--- Start The records ---

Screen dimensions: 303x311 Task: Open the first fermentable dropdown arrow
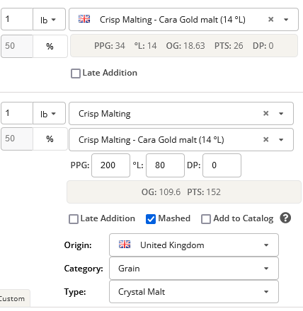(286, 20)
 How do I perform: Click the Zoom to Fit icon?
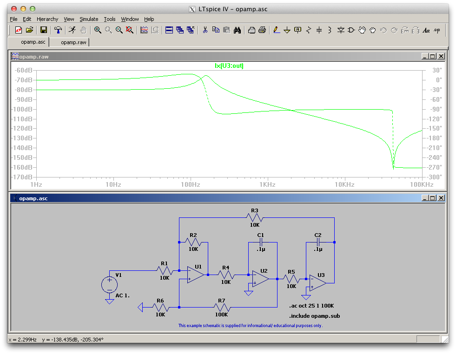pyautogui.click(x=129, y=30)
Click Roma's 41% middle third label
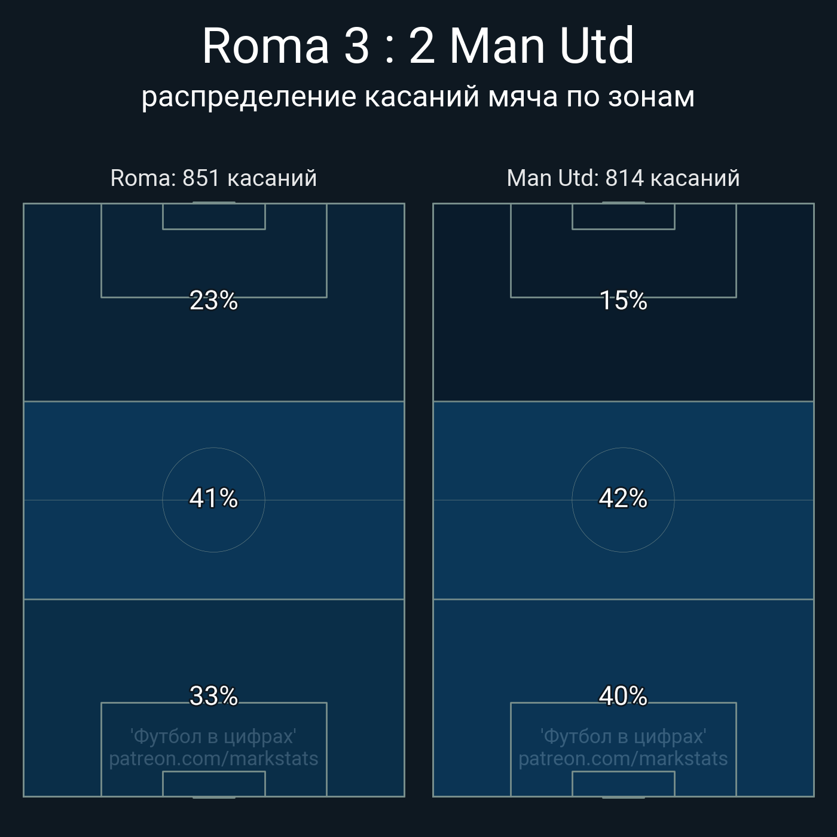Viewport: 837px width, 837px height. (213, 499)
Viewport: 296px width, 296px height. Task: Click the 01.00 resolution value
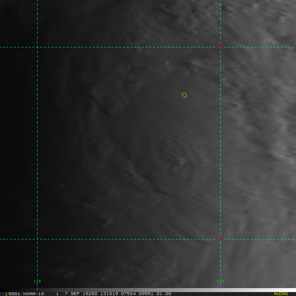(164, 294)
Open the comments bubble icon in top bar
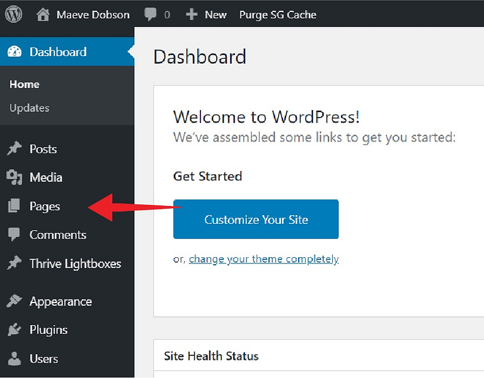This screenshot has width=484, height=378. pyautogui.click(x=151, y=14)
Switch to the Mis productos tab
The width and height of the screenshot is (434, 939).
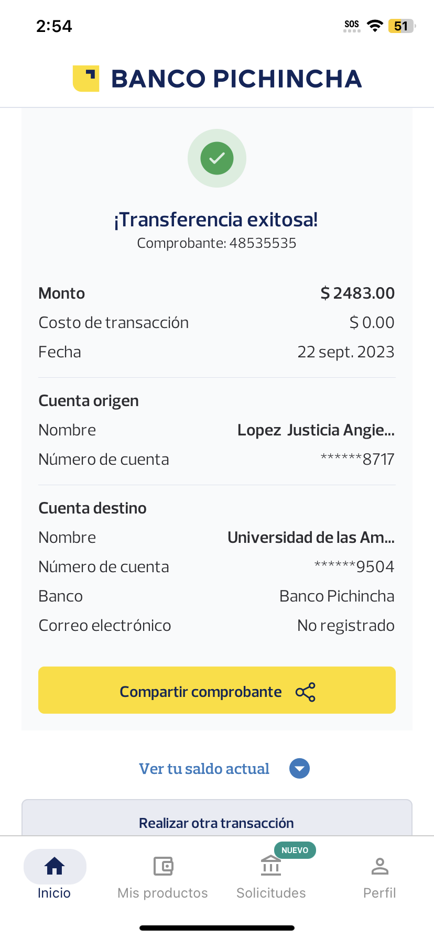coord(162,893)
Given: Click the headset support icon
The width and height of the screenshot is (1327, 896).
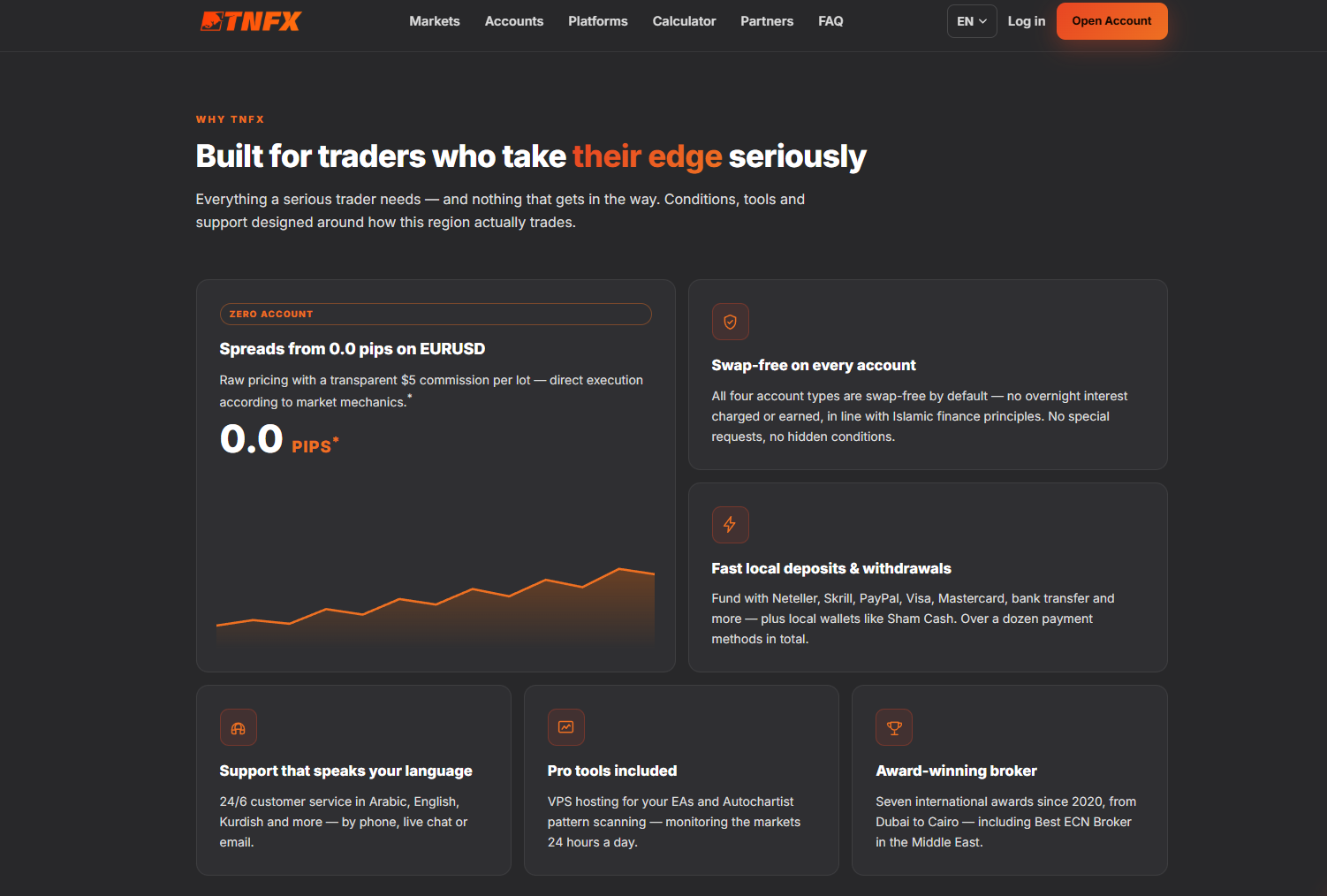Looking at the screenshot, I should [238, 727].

--- End The records ---
--- Start The records ---

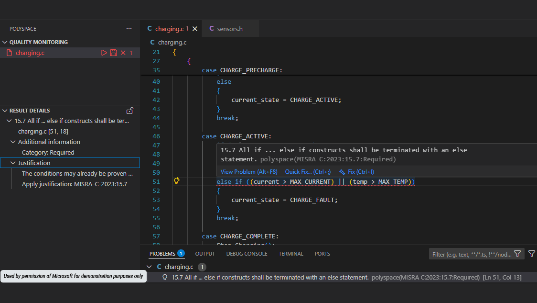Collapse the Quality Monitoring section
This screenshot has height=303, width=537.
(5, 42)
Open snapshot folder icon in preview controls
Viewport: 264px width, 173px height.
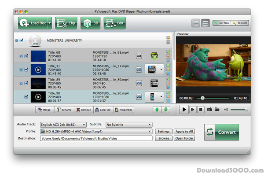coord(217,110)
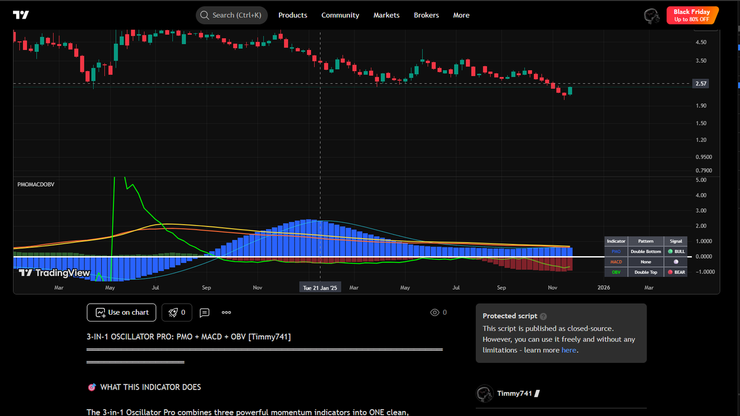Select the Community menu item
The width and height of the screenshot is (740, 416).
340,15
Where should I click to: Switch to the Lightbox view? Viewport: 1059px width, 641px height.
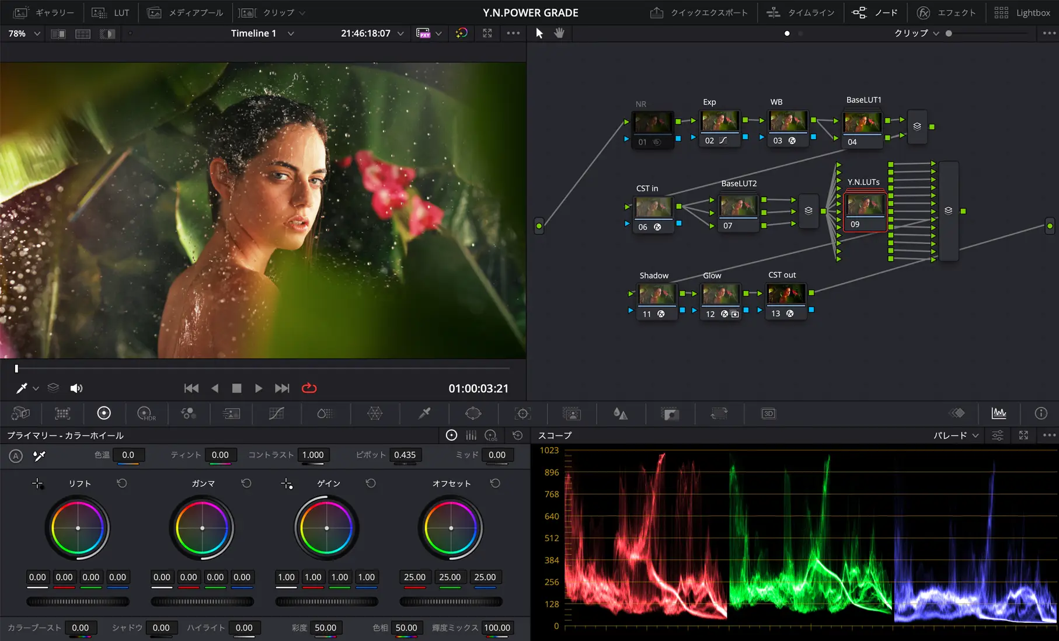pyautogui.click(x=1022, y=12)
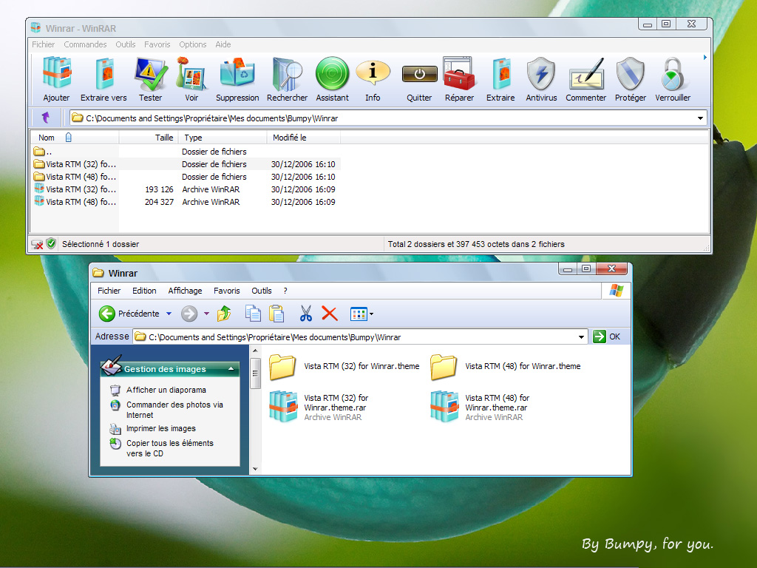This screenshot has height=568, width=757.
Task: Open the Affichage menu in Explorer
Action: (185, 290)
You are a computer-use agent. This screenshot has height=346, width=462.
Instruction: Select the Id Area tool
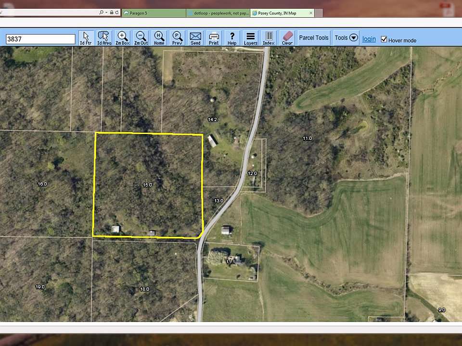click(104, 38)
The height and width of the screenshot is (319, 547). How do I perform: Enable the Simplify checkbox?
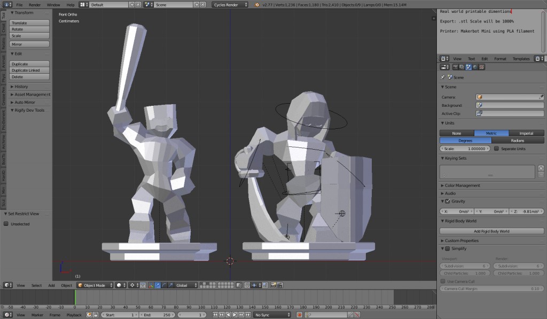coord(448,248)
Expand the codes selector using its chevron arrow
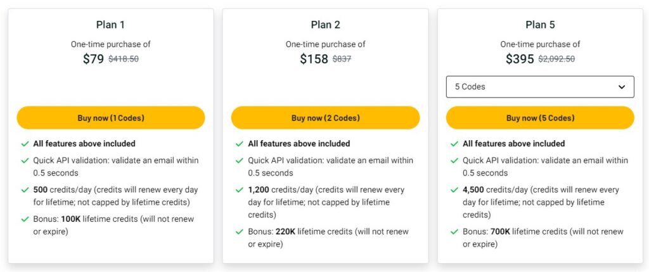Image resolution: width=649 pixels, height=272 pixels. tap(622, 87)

--- End The records ---

■ Exercise details ■
Turn the records between the lines holding "Where should I" and "Image resolution: width=649", inclusive, into a JSON list of strings with one string per line and no blank lines. Leave the pictures out of the answer.

■ Solution ■
[
  "Where should I click to: Switch to the Lightbox view? Viewport: 1059px width, 641px height.",
  "pyautogui.click(x=1022, y=12)",
  "This screenshot has height=568, width=757.",
  "Task: Open the Affichage menu in Explorer",
  "Action: (185, 290)",
  "You are a computer-use agent. This screenshot has height=346, width=462.",
  "Instruction: Select the Id Area tool",
  "click(104, 38)",
  "The height and width of the screenshot is (319, 547). How do I perform: Enable the Simplify checkbox?",
  "coord(448,248)",
  "Expand the codes selector using its chevron arrow",
  "Image resolution: width=649 pixels, height=272 pixels. tap(622, 87)"
]